Over the last decade, collaborative approaches to welfare services have gained increasing interest, claiming to provide an alternative to New Public Management (NPM) in the public sector. The NPM approach has left its mark on systems, institutions and organizations, and is characterized by an explicit focus on fiscal accountability, performance measurement, efficiency, and process regulation. Critical voices have pointed out the potential alienation of citizens in relation to public sector institutions (Gouillart & Hallertt, 2015) when NPM-inspired language and logics, where citizens are seen as “customers” in relation to the public sector, are prevalent (Sørensen & Torfing, 2018). These NPM dynamics are seen as reducing the public sector institutions and staff to mere “service providers” for resourceful citizens on the one hand, and, paradoxically enough, as power instruments, limiting individual flourishing for citizens in weak social positions on the other (Wiesel & Modell, 2014). In the social sector, a tendency to focus on personal deficits in the citizen rather than on resources in the community has also been seen as a general outcome of the “one-size-fits-all” approach to public services (Osborne, 2018).

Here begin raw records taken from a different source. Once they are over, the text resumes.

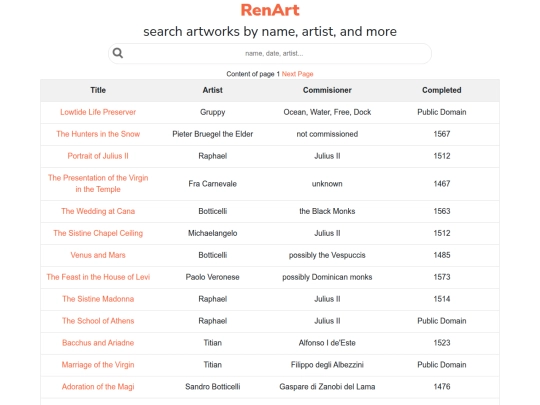This screenshot has height=405, width=540.
Task: Open The Wedding at Cana link
Action: pyautogui.click(x=98, y=211)
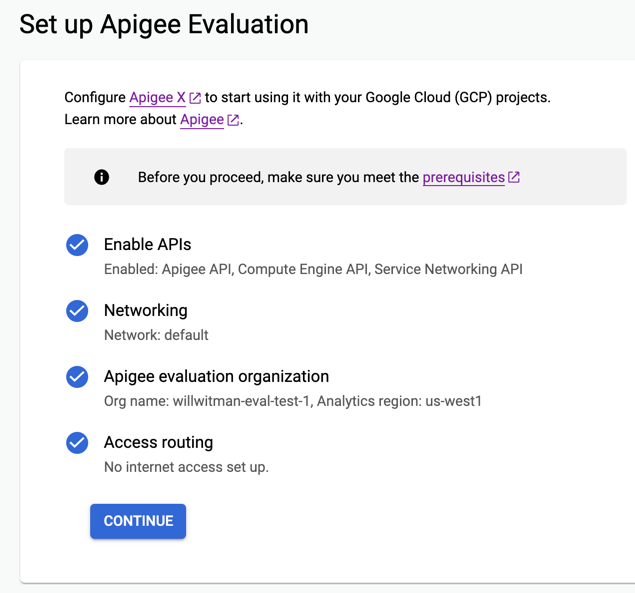
Task: Expand the Enable APIs step
Action: (x=147, y=245)
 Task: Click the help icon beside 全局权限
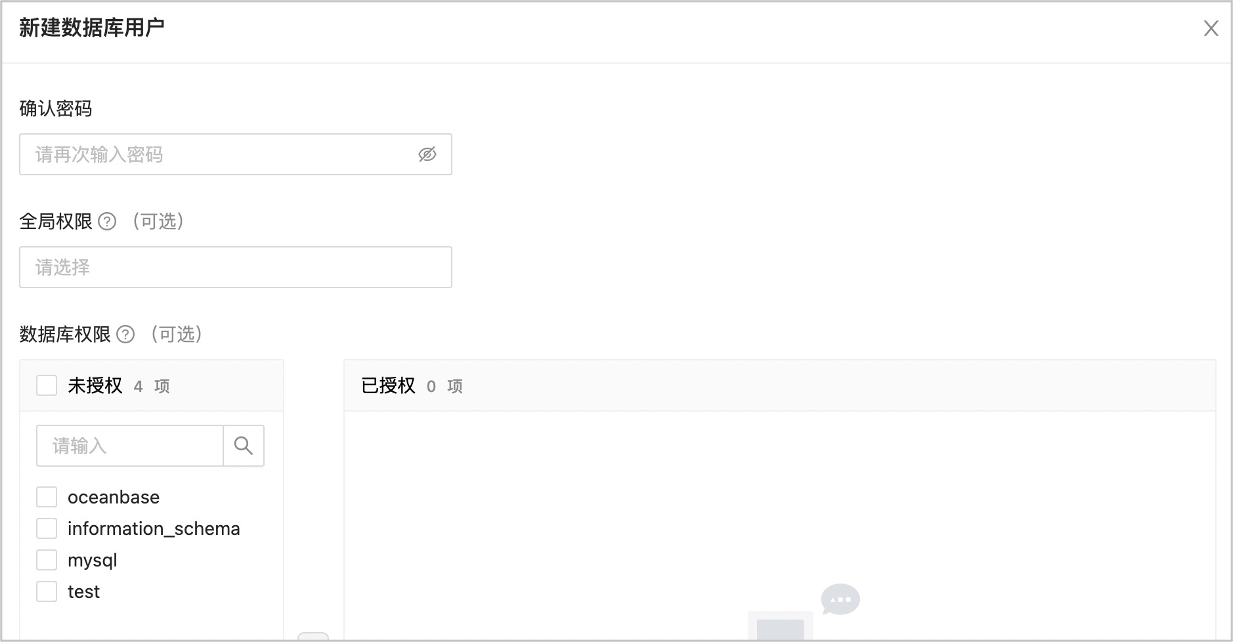tap(108, 222)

Based on the above challenges, both public sector organizations and researchers in the field have called for new ways of creating development, citizen involvement and community building within public sector organizations to respond to the above one-sided views on citizens, knowledge and quality. Given this, approaches have emerged that embrace empowerment, democratic knowledge and capacity building (Banyan, 2015; Stringer, 2013), community building (Noya et al., 2009), collaborative innovation (Halvorsen et al., 2005; Lewis et al., 2014) and co-production (Bovaird & Leoffler, 2012; Pestoff, 2018). These are often identified as signs of the mega-trend New Public Governance (NPG). Concentrating on co-production as the most recent example (although the term was coined already in the late 1990’ies (Ostrom, 1996)), all of the above trends focus on both interactional processes and their outcome. The process perspective focuses on collaboration between the public sector front staff professionals and citizens, with the aim of developing (more) legitimate and effective welfare services that are co-produced by means of active participation and distributed decision making (Pestoff 2018). However, this aspect of active participation seems to challenge both citizens’ and professionals’ roles and relations, because questions are raised about who participates in what, and how and why this should happen (Tuurnas, 2015).

Key Terms in this Chapter

Roles of Citizens and Professionals: Positions that are not as much consciously undertaken by the citizens and the professionals themselves as they are enacted and guided by tacit expectations, organizational demands and structural habits and routines.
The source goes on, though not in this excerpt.